On the other side, of course, photographs depicting momentary facial expressions are tailor made for those who will seize on the single image to deny the broader picture. Well, there are very few situations where anyone should be persuaded by a single image, and this isn’t one of them. But it also is not a situation where political dissent should be disregarded because it turns to images to provide evidence (a term that comes from the Latin word for seeing). When the “hearts and minds” of the people are a crucial factor in the mission, then photographs of ordinary people caught in accidental moments of time can reveal important truths.

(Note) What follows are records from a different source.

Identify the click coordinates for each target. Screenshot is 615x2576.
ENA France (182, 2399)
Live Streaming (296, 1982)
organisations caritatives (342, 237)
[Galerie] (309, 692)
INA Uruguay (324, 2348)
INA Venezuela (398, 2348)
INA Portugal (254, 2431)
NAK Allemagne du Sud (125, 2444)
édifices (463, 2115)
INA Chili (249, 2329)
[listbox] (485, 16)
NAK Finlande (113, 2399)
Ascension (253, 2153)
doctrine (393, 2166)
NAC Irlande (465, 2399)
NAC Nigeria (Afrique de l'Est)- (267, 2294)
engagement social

“A young Afghan boy gives the thumbs down to a passing NATO French Foreign Legion convoy near Surobi some 50 kms east of Kabul, Afghanistan,Monday, Nov. 9, 2009” (The Big Picture).
Photographs by David Guttenfelder and Jerome Delay for the Associated Press.
While I agree that the first image should be keyworded with ‘propaganda’,
there are other images in the series of photos taken that day by the photographer that show a more attentive audience or show them actively being trained, rather than just “looking on”: http://www.apimages.com/Search.aspx?sh=10&st=k&remem=x&kw=David+Guttenfelder+afghanistan+Nov.+5%2C+2009&intv=None
In any situation where people are being taught, social dynamics will appear: someone doesn’t want to be in class; or one of the other teachers is trying to undermine the guy giving the demonstration – note how in the photo you’ve posted some of the trainees are looking at someone behind the camera, perhaps they are listening to the interpreter crack a joke.
But I think that the choice of photo says more about paucity of photo research done by the Boston Globe rather than anything about the images of the war in Afghanistan.
For example why is there a photo of an ‘Afghan brick worker’ (# 4) amongst images that are “Collected here are images of the country and conflict over the past month” ?
What relevance does this have to their story about the last month of the conflict and President Obama’s determination to send more troops? Other than being a fresh illustration of the cliche Asia=poor people making bricks by hand.